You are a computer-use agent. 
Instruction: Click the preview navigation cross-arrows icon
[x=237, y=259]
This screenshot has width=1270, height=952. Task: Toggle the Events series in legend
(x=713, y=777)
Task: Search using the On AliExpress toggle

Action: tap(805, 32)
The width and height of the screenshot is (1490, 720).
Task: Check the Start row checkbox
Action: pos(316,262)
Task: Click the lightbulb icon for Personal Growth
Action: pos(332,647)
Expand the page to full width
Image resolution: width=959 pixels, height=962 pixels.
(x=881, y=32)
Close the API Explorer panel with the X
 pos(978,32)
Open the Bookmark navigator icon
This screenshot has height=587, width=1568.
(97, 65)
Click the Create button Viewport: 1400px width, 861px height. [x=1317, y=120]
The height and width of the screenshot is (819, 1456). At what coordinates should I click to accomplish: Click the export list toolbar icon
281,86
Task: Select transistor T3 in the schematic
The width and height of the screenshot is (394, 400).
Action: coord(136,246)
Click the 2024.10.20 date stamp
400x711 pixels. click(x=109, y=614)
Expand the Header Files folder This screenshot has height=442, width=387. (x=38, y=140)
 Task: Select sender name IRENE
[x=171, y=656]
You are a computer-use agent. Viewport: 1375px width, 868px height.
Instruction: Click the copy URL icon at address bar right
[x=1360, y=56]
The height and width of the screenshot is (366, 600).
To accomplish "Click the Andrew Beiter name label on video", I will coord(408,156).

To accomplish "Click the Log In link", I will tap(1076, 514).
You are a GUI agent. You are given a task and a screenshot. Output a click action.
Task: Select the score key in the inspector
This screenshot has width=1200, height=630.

-=-=-

» BRIEF: Render the lines from the one containing "Task: Select transistor T3 in the schematic" through the last line above as a numbered list, leaving out blank lines.

» SOLUTION FOR THIS PROBLEM:
1. Task: Select transistor T3 in the schematic
2. The width and height of the screenshot is (394, 400).
3. Action: coord(136,246)
4. Click the 2024.10.20 date stamp
5. 400x711 pixels. click(x=109, y=614)
6. Expand the Header Files folder This screenshot has height=442, width=387. (x=38, y=140)
7.  Task: Select sender name IRENE
8. [x=171, y=656]
9. You are a computer-use agent. Viewport: 1375px width, 868px height.
10. Instruction: Click the copy URL icon at address bar right
11. [x=1360, y=56]
12. The height and width of the screenshot is (366, 600).
13. To accomplish "Click the Andrew Beiter name label on video", I will coord(408,156).
14. To accomplish "Click the Log In link", I will tap(1076, 514).
15. You are a GUI agent. You are given a task and a screenshot. Output a click action.
16. Task: Select the score key in the inspector
17. This screenshot has width=1200, height=630.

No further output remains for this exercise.